***** Recorded information *****
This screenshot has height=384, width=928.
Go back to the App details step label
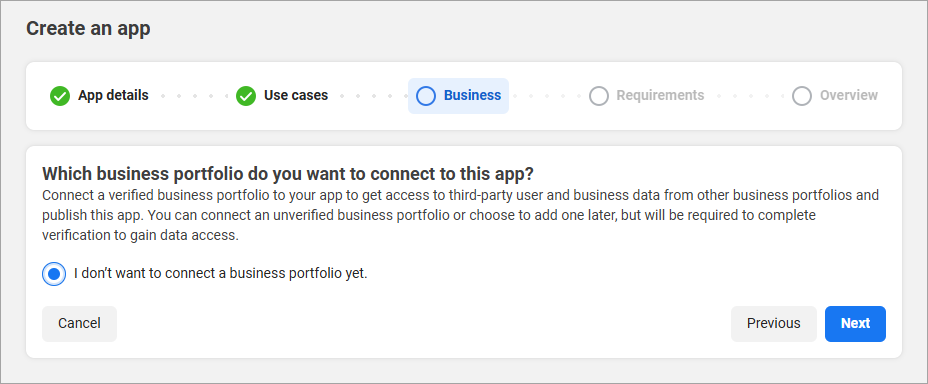pos(113,95)
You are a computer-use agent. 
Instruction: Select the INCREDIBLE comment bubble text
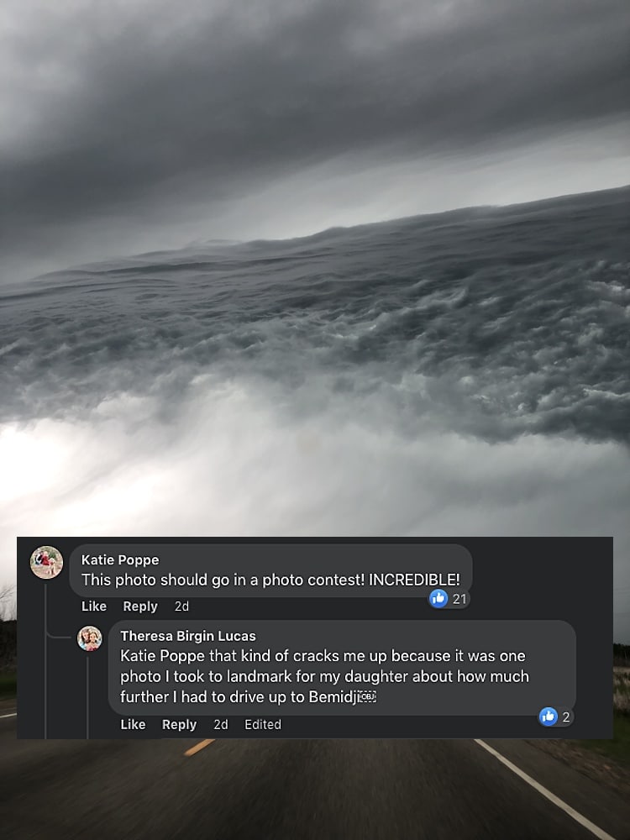point(270,580)
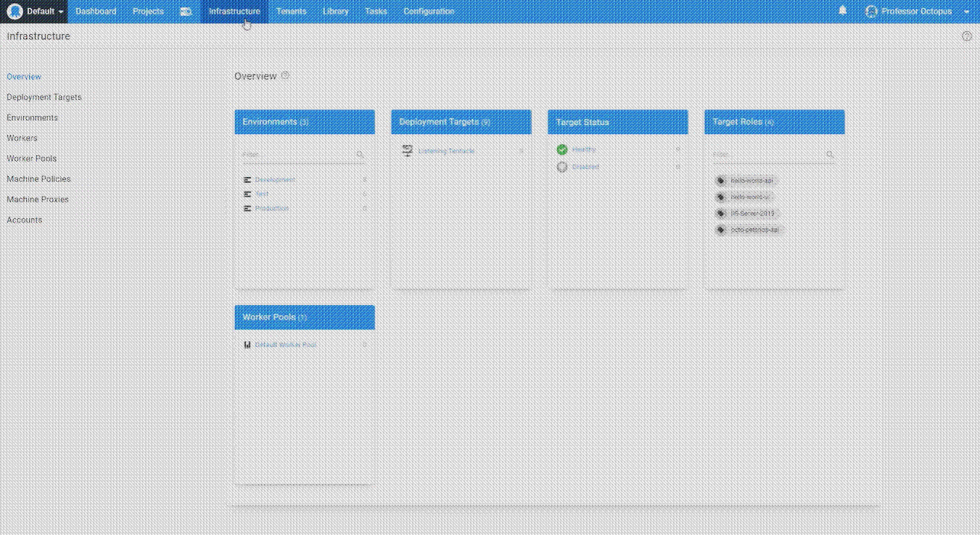Viewport: 980px width, 535px height.
Task: Click the search icon in Target Roles filter
Action: [830, 154]
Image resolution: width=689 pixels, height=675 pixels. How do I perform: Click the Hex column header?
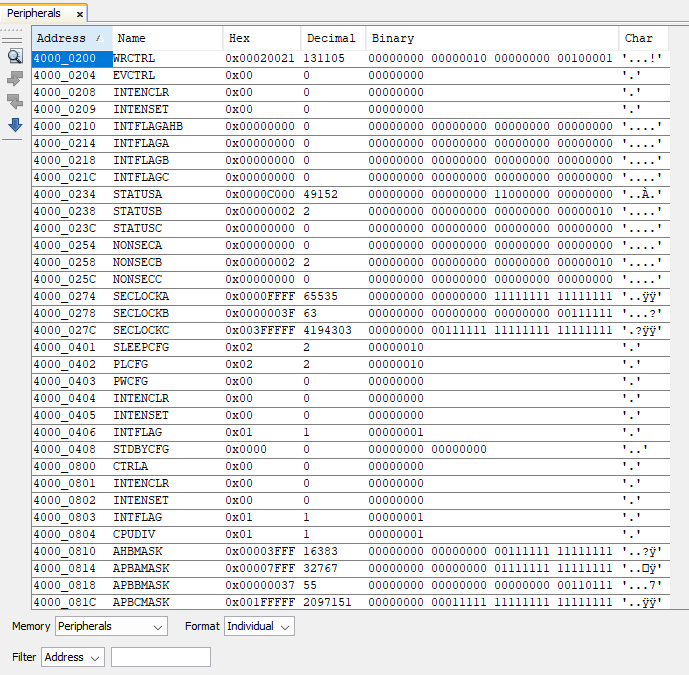(260, 38)
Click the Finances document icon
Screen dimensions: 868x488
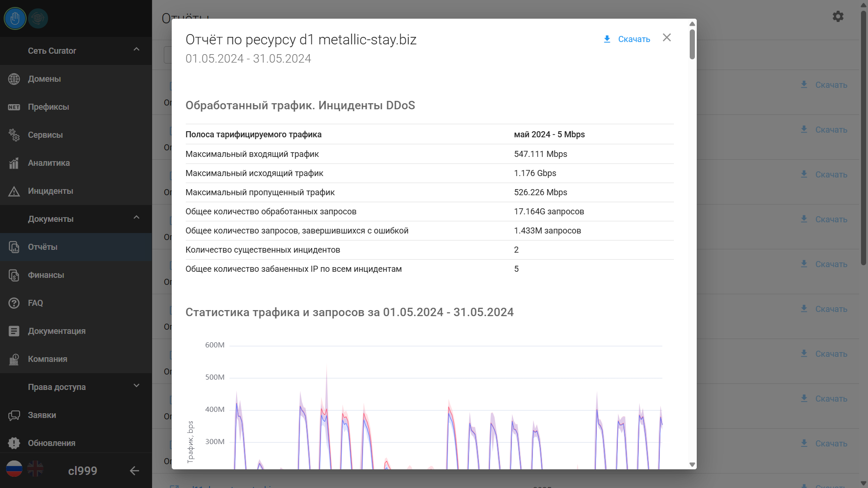[x=14, y=275]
*****
| What the exercise asks |
Your copy should match the data above exactly, apart from the pictures.

| Answer section |
This screenshot has height=384, width=928.
Go back to the App details step label
pos(113,95)
You are a computer-use agent. 
Instruction: Select the INCREDIBLE comment bubble text
point(270,580)
Viewport: 980px width, 535px height.
Task: Click the search icon in Target Roles filter
Action: [830, 154]
Image resolution: width=689 pixels, height=675 pixels. How do I perform: Click the Hex column header?
(260, 38)
Click the Finances document icon
Screen dimensions: 868x488
[x=14, y=275]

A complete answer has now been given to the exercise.